Bürgerliche Pflichten und bürgerliches Scheitern

Inspiriert durch die eigene Bühnenerfahrung und durch die zauberhafte Anna mache ich gerade Theater-Wochen. Am vergangenen Mittwoch sahen wir die Buddenbrooks im Thalia-Theater. Die Wieder-Aufführung der John-von-Düffel-Adaption des Thomas-Mann-Klassikers war witzig, schlicht und gelungen. Auf zwei Buddenbrooks-Generationen musste von düffel verzichten. Er konzentrierte sich auf die ökonomischen Zwänge, denen das bürgerliche Leben unterworfen ist. Das war in sich stimmig und klug gelöst, wenngleich die Vielschichtigkeit und breite Anlage des Romans sich nicht auf der bühne fand. Die Schauspieler waren mit enormem Spielwitz dabei und brachten dynamische, kurzweilige, humorvolle und nicht zu nachdenkliche zweieinhalb Stunden Theater auf die Bühne. Sie werden das am 8. Dezember wieder tun

Bedrückender als die Buddenbrooks kam am Samstag Michael Kramer im Ernst-Deutsch-Theater daher. Aber auch bei Gerhart Hauptmann stehen bürgerliche Werte im Zentrum: Pflichterfüllung und Disziplin. Diese fordert der Kunstprofessor Kramer von seinem Sohn Arnold, der sich sein Leben lang dagegen auflehnt und dabei seine Talente verschenkt. Das Scheitern des Sohnes kulminiert in einer unglücklichen Liebe, dem Spott der Gesellschaft und schließlich im Selbstmord des Sohnes. Erst dieser Selbstmord führt zur Reflektion durch den Vater. Uwe Friedrichsen spielt diese viel zu späte Reflektion erschütternd und bewegend. „Michael Kramer“ ist kein schönes, aber ein gutes Stück, das Stoff zum Nachdenken an einem Herbstabend liefert. Vorstellungen finden noch bis zum 15. November statt.

Mal ein guter Bestseller

Nachdem meine letzte Bestseller-Lektüre eher eine Enttäuschung war, kann ich heute mal einen Bestseller empfehlen. Henning Mankells „Der Chinese“ ist ein intelligenter, spannender und bedrückender Kriminalroman. Auf eine Zusammenfassung der Handlung möchte ich hier verzichten. Nur soviel: der Roman verknüpft das historische Ereignis der Ausbeutung chinesischer Arbeiter beim Bau der US-amerikanischen Eisenbahn im 19. Jahrhundert mit einer Mordserie zu Beginn des neuen Jahrtausends in Schweden. Ich war zunächst skeptisch, hatte doch der Deutschlandfunk im Büchermarkt (Kritik nicht online) diese Verknüpfung konstruiert und unglaubwürdig genannt. Diese Kritik kann ich aber nicht teilen. So etwas kann nur ein Buchkritiker von sich geben, der nicht in historischen Dimensionen denken kann und Handlungsmotive ausschließlich in der psychischen Disposition der Akteure zu sehen vermag. Meiner Meinung nach ist Mankells aktuelles Buch natürlich konstruiert, aber sehr klug und aufrüttelnd, so wie man es vom schwedischen Autor gewohnt ist. „Der Chinese“ ist sicher nicht besser als andere Werke Mankells, aber ganz gewiss auch nicht schlechter. Und die ca. neunstündige Lesung von Axel Milberg ist von der ersten Sekunde an packend. Milberg liest so, dass man in jeder Szene, in jedem Wort, in jeder Silbe die Gefahren unserer modernen Welt erahnt – einem Mankell mehr als angemessen.
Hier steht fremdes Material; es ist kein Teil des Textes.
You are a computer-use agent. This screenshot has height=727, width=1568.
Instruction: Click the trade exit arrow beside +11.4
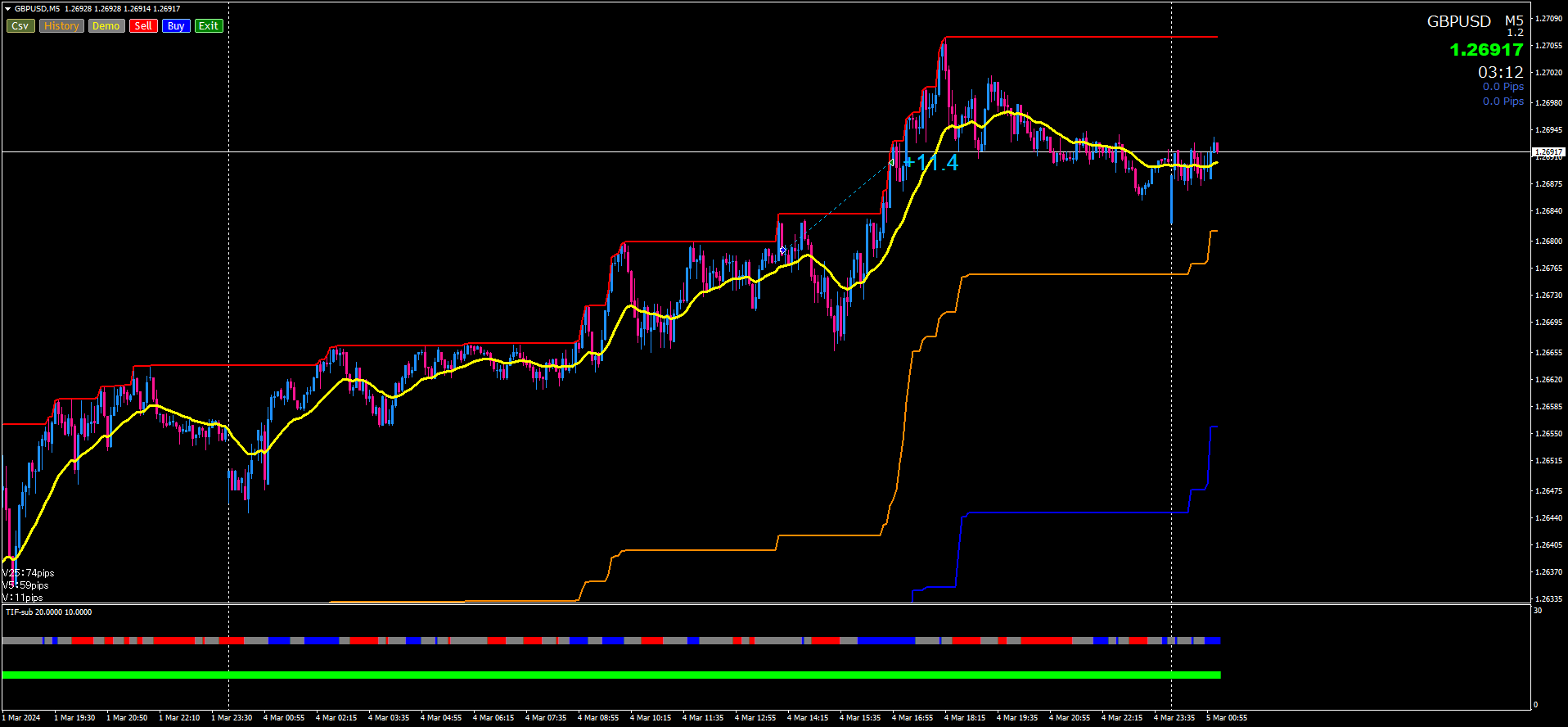(891, 163)
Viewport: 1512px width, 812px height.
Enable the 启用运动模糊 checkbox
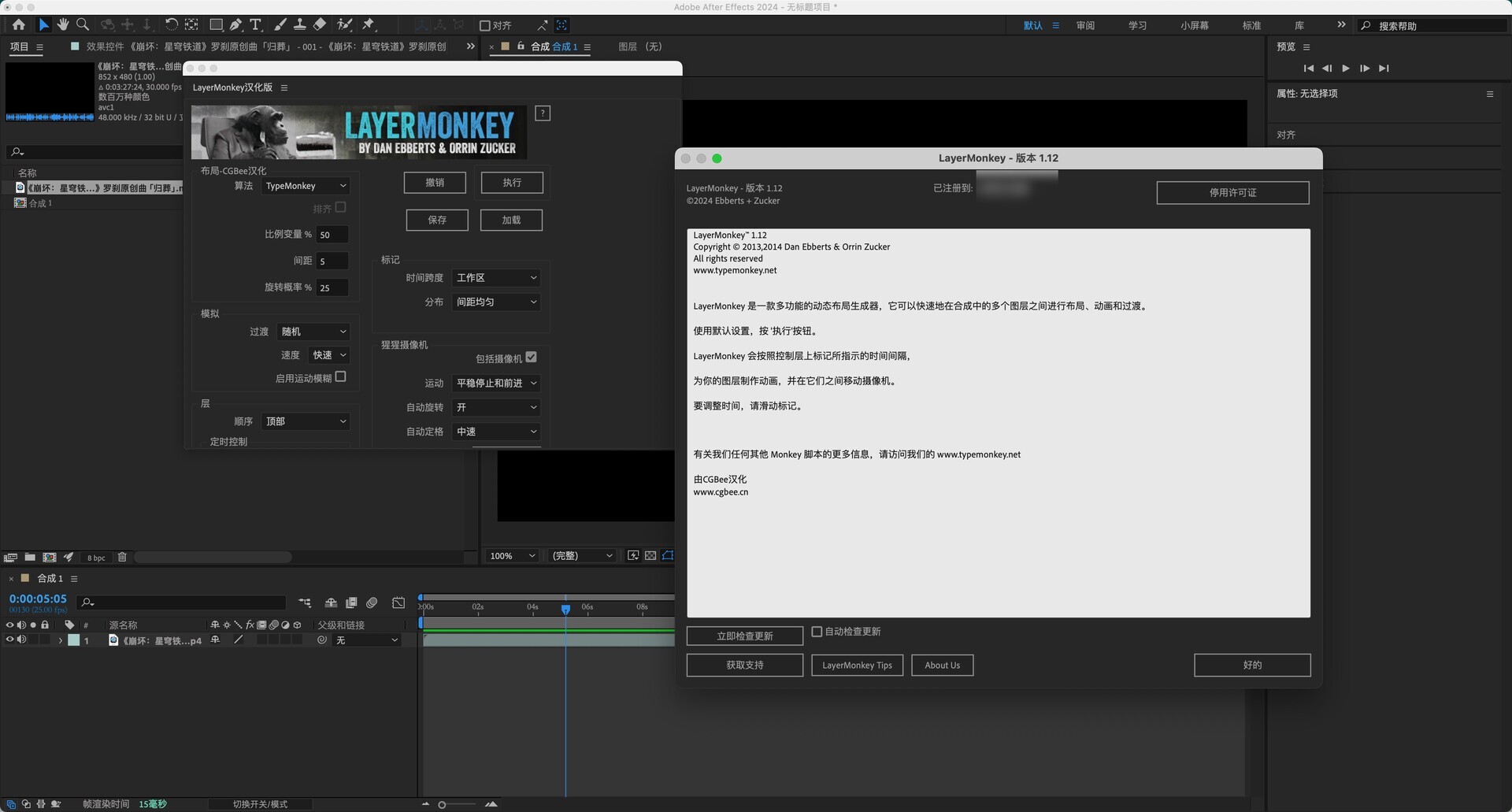[x=340, y=377]
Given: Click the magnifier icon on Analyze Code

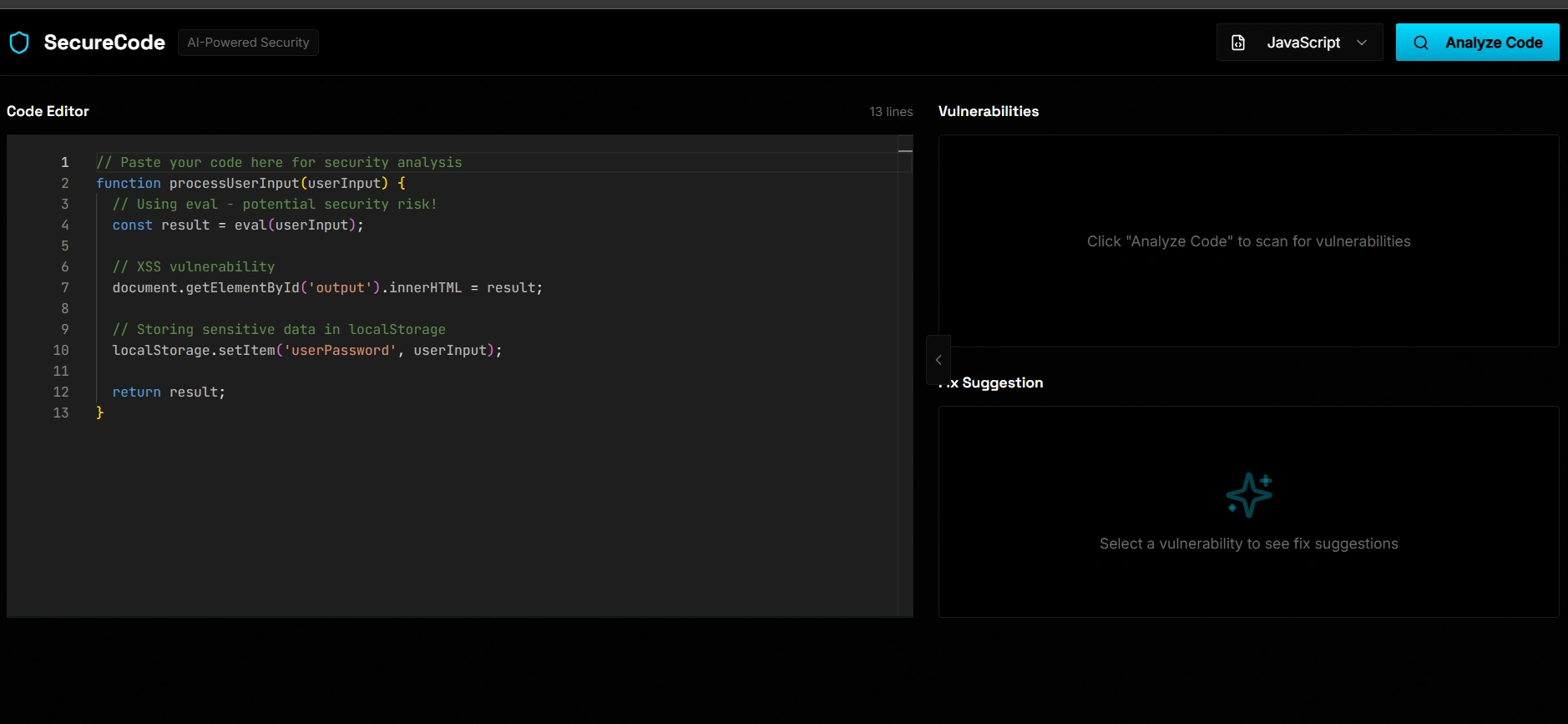Looking at the screenshot, I should [1420, 43].
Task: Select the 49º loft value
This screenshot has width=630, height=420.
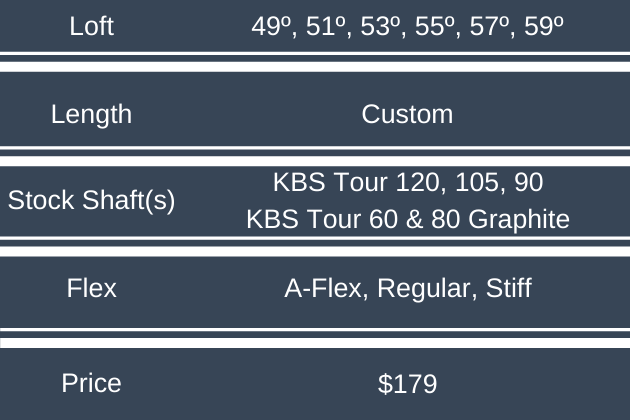Action: (x=273, y=27)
Das müssen Sie gelesen haben

Welche zehn Bücher muss man meiner Meinung nach gelesen haben? Das fragt zurzeit eine Blogparade. Eine schwierige Frage, die ich vielleicht in einem Monat wieder ganz anders beantworten würde. Aber was soll’s?

  • Hermann Hesse: Demian. Damals im Deutsch-LK gelesen, ist es für mich elementar. Es ist wohl eines der klügsten Bücher, die ich kenne. Schöner und anschaulicher kann man Psychoanalyse nicht in Prosa verwandeln – außer vielleicht Hermann Hesse in „Narziß und Goldmund“.
  • Erich Maria Remarque: Im Westen nichts neues. Literarisch vielleicht nicht erste Wahl. Inhaltlich und in Sachen Eindringlichkeit aber ungeschlagen. Wer endlich alle Illusionen zum Thema Krieg verlieren möchte, der sollte das Buch lesen.
  • Johann Wolfgang von Goethe: Faust. Klingt jetzt vielleicht stereotyp, aber „Faust“ ist zurecht ein Klassiker.
  • Nikolaus Lenau: Faust. Zu unrecht kein Klassiker ist die Faust-Fassung von Nikolaus Lenau, dabei ist sie so wundervoll düster und pessimistisch.
  • Nick Hornby: High Fidelity. Mal etwas leichtere Kost. Liebe, Pop und die Suche nach Glück in einem swingenden Schreibstil. Nach der Lektüre werden auch Sie beginnen, eine Laura fürs Leben zu suchen.
  • Thomas Mann: Buddenbrooks. Da ich an dieser Stelle nicht das Gesamtwerk des Meisters empfehlen kann, beschränke ich mich auf seinen berühmtesten Roman. Er handelt vom Untergang einer Kaufmannsfamilie und deren Eintauchen in künstlerische, philosophische und existenzielle Fragen des Lebens. Im übrigen grandios in der Hörbuchfassung, die vom einzigartigen Gerd Westphal gelesen wird.
  • Theodor Fontane: Stechlin. Selten habe ich bei einem vermeintlich schweren Buch soviel gelacht. Das launische Spätwerk Fontanes hat soviel geistreiche Komik, soviel Liebe zum Menschen und zum Brandenburger Land – ein Spitzenbuch für ein Herbstwochenende (gibt es übrigens auch von Gerd Westphal gelesen).
  • John Irving: Gottes Werk und Teufels Beitrag. Schön, wie Irving die großen Fragen nach Menschlichkeit und Liebe in die amerikanische Provinz stellt. Die Personen sind einfach zum Liebhaben, obwohl sie mir – begegneten sie einem im wirklichen Leben – wahrscheinlich schnell auf die Nerven gehen würden.
  • Douglas Adams: Per Anhalter durch die Galaxis. Physik, Philosophie und großartiger britischer Humor. Ich empfehle alle fünf Bände.
  • Herbert Marcuse: Der eindimensionale Mensch. Darf man heutzutage noch Marcuse empfehlen? Vielleicht ist nicht alles tragbar, was der Philosoph schreibt. Dennoch ist seine Konkretisierung der Kritischen Theorie mitreißend und anregend zugleich. Im Idealfall (sprich: bei dauerhafter Arbeitsunfähigkeit, Arbeitslosigkeit oder Lust am Denken) sollte die Lektüre durch die Schriften Adornos und Horkheimers ergänzt werden.